Sometimes, a conversation opens up in national politics that is so riddled with inconsistency, so revelatory of hypocrisy, that the only sane response is to quake in horror. Quake either at the intellectual failings of our representatives in Canberra, or their mercenary double-standards.

I speak of Opposition leader Tony Abbott’s recent observation that Welcome to Country ceremonies are a “genuflection to political correctness” and “out-of-place tokenism”. Or, as coalition MP Wilson Tuckey and Senate Opposition leader Eric Abetz put it, constitute faddish, farcical, paternalistic formalism no longer appropriate in 21st century Australia.  “Why don’t we acknowledge a whole host of other people and … deities?” Abetz asked.

Columnist Miranda Devine also feels worried. On Monday night, she told the audience of ABC TV’s Q&A that if ceremonies that acknowledge the original inhabitants of Australia are not “done with … feeling”, or undertaken as a “mandated practice”, they could become “ritualistic and useless”.

Interesting observations, though not ones we have heard from conservative politicians or commentators before. Indeed, when a similar issue arose in the late 1990s and again in 2008 — about the ongoing relevance of the Lord’s Prayer as the daily convocation for both houses of Federal Parliament — conservatives were either silent, or had something quite different to say.

In 1997, Bob Brown moved that the Lord’s Prayer be replaced by an invitation to Senators to pray or reflect on their responsibilities. The motion, referred to the Procedures Committee, was ultimately rejected, on the notably generous grounds that those senators who joined in the prayer considered its retention important, and those who did not deem it important, didn’t think the issue mattered enough to upset those who cared. At that time the Catholic Independent Senator Brian Harradine spoke at length about his view that Australia’s heritage and history justified the prayer’s retention, as well as his belief that retaining it had been the right move. “At this time of all times, we need the guidance of God…”

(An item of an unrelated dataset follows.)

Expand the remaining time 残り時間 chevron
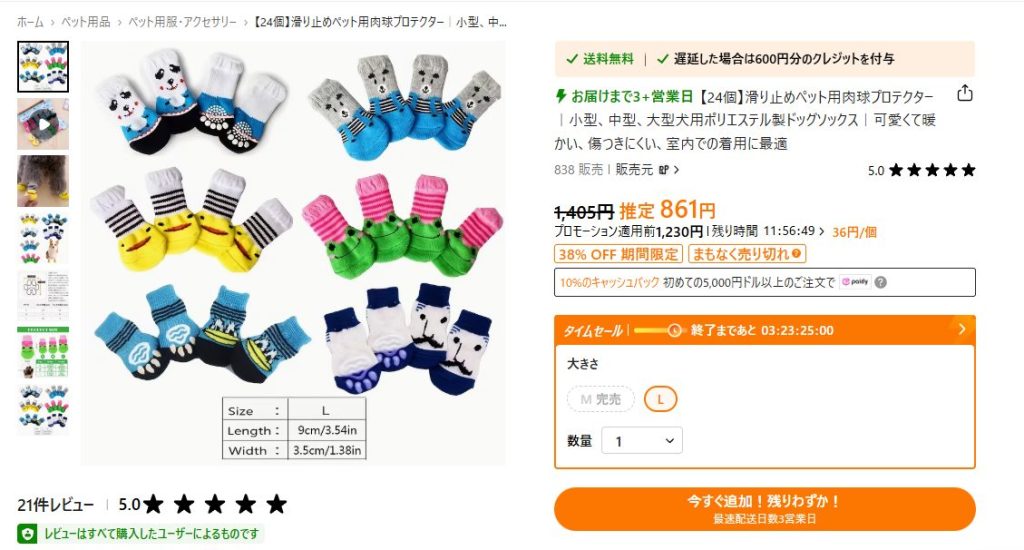Screen dimensions: 1024x550 click(822, 232)
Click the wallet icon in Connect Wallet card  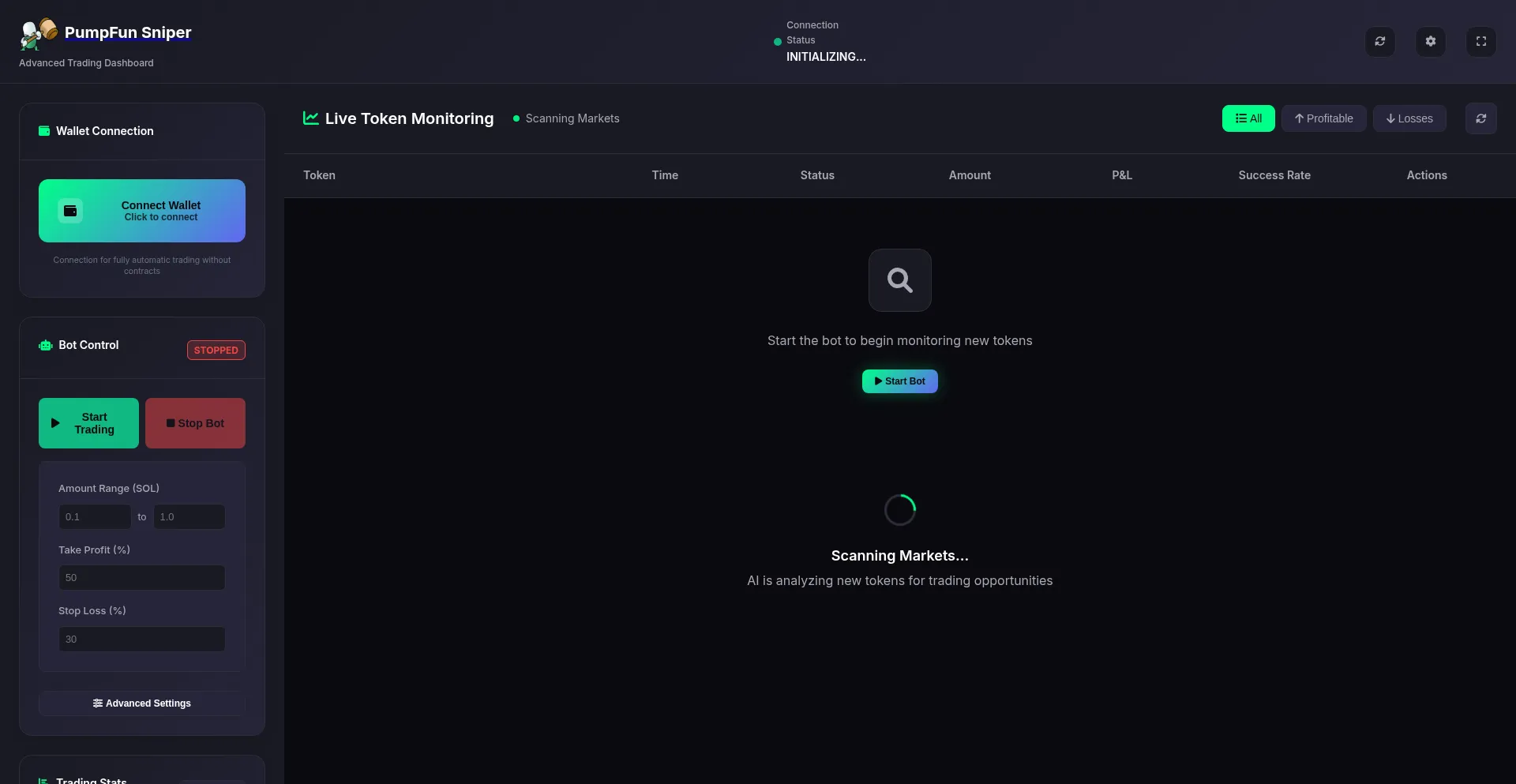[x=69, y=210]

When Speaker of the House of Representatives  Harry Jenkins questioned the relevance of the prayer a few years back, the response was similar. The then-Minister for Aboriginal Affairs Tony Abbot said he thought the Lord’s Prayer should stay, as it expressed principles universal to all religions. The now Shadow Finance Minister Barnaby Joyce defended the prayer on the grounds that while, “…reading the Lord’s Prayer is encouraged, it is certainly not compulsory”.

If the legitimacy of Welcome to Country rests on it being spontaneous, sincere, feeling-filled and done only where accompanied by similar acknowledgements of the beliefs and practices of the many peoples who populate Australia, then surely this must also apply to the Lord’s Prayer.

If it is right that in a secular multi-faith democracy such as Australia, our representatives — some of whom follow non-Christians faiths or are atheists — start the day with a Christian invocation because that prayer references our history and heritage, and no one is forced to say it, then retaining Welcome to Country can be justified on the same grounds.

If secularist and non-Christian politicians can be generous to their Christian colleagues when it comes to the Lord’s Prayer, why cannot Christian political leaders be equally as generous to Australia’s first people, the Aborigines?

Consistency on this question is not just required of us intellectually, but morally, too. Whatever brand of ethics you support — religious or secular — moral prescriptions must be universal. In other words, as reasons “because that’s me you’re talking about”, or “Christianity is different”, don’t make the cut.

Given this, does the rise of this latest skirmish in the culture wars prove our leaders are intellectually lazy, or just plain hypocritical?

On the evidence, the answer seems to be both, but I think it’s worse than that.

The Welcome to Country skirmish was a dog-whistle, not just to the racists who are part of the Conservative base, but to Howard’s lost battlers: voters who deserted the coalition for Labor at the last election. By raising questions about Welcome to Country, Abbott was promising these segments of the electorate that he could, and would, take them back. Take them back to the days when selfishness was right because it was cloaked in Christian morality. To the time when they could feel good about the mystifyingly named “elites” getting it in the neck in policy and rhetorical terms — working women, single mothers, Aborigines, boat people, aborting women and lesbian parents — because this was what was necessary to preserve Australia for all of us.

This was our lot when it came to God, history, policy and politics under Howard. Now, under Abbott, we know it will be the same.

Dr Leslie Cannold is an ethicist, researcher, author and commentator.